■ Location data for words and elements:
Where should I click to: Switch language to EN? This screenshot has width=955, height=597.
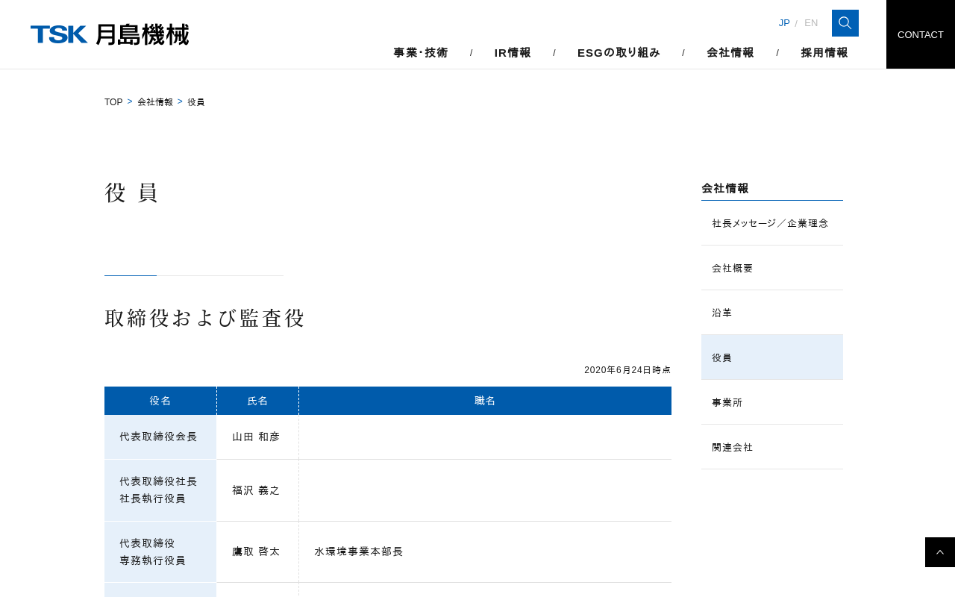click(810, 23)
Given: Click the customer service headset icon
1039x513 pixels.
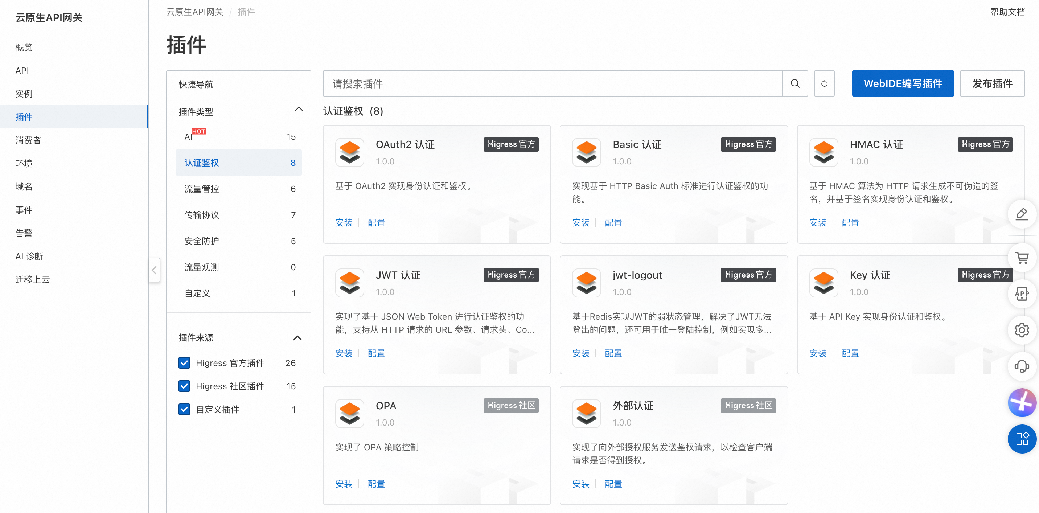Looking at the screenshot, I should point(1022,366).
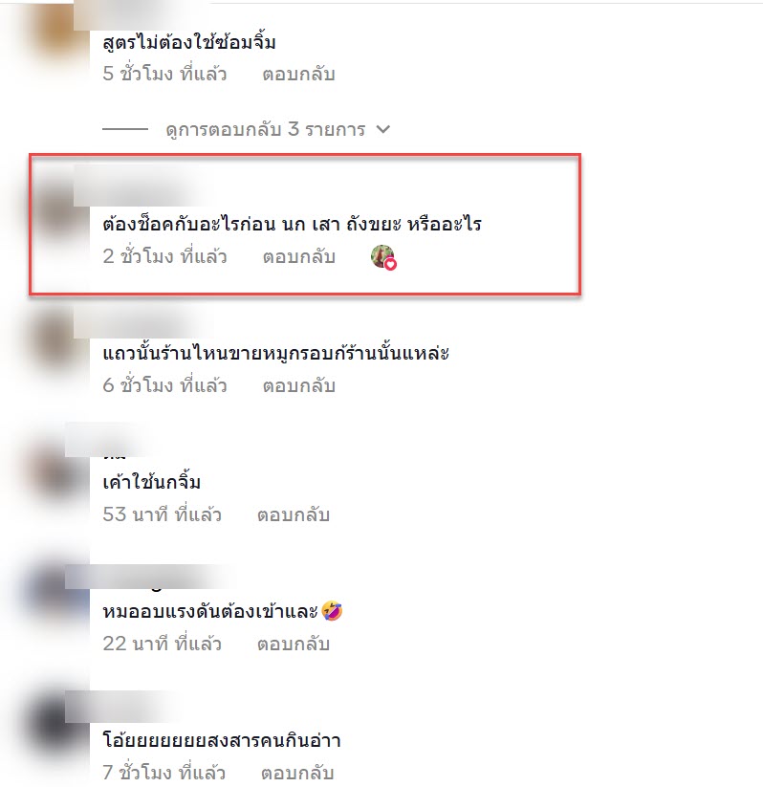Expand ดูการตอบกลับ 3 รายการ replies
Screen dimensions: 763x787
point(266,129)
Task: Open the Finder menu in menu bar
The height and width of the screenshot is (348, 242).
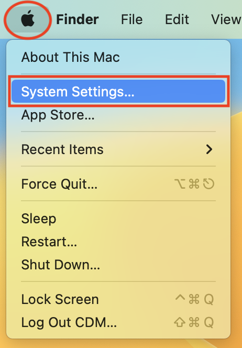Action: 78,19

■ EXERCISE OBJECTIVE: Please retype all of the material above line for line, omitting the pictures.

■ REPLY TO THE TASK:
Where should I click to: Switch language to EN? This screenshot has width=955, height=597.
click(810, 23)
Given: Click the customer service headset icon
1039x513 pixels.
Looking at the screenshot, I should point(1022,366).
Expand ดูการตอบกลับ 3 รายการ replies
Screen dimensions: 763x787
point(266,129)
Task: Open the Finder menu in menu bar
The height and width of the screenshot is (348, 242).
Action: 78,19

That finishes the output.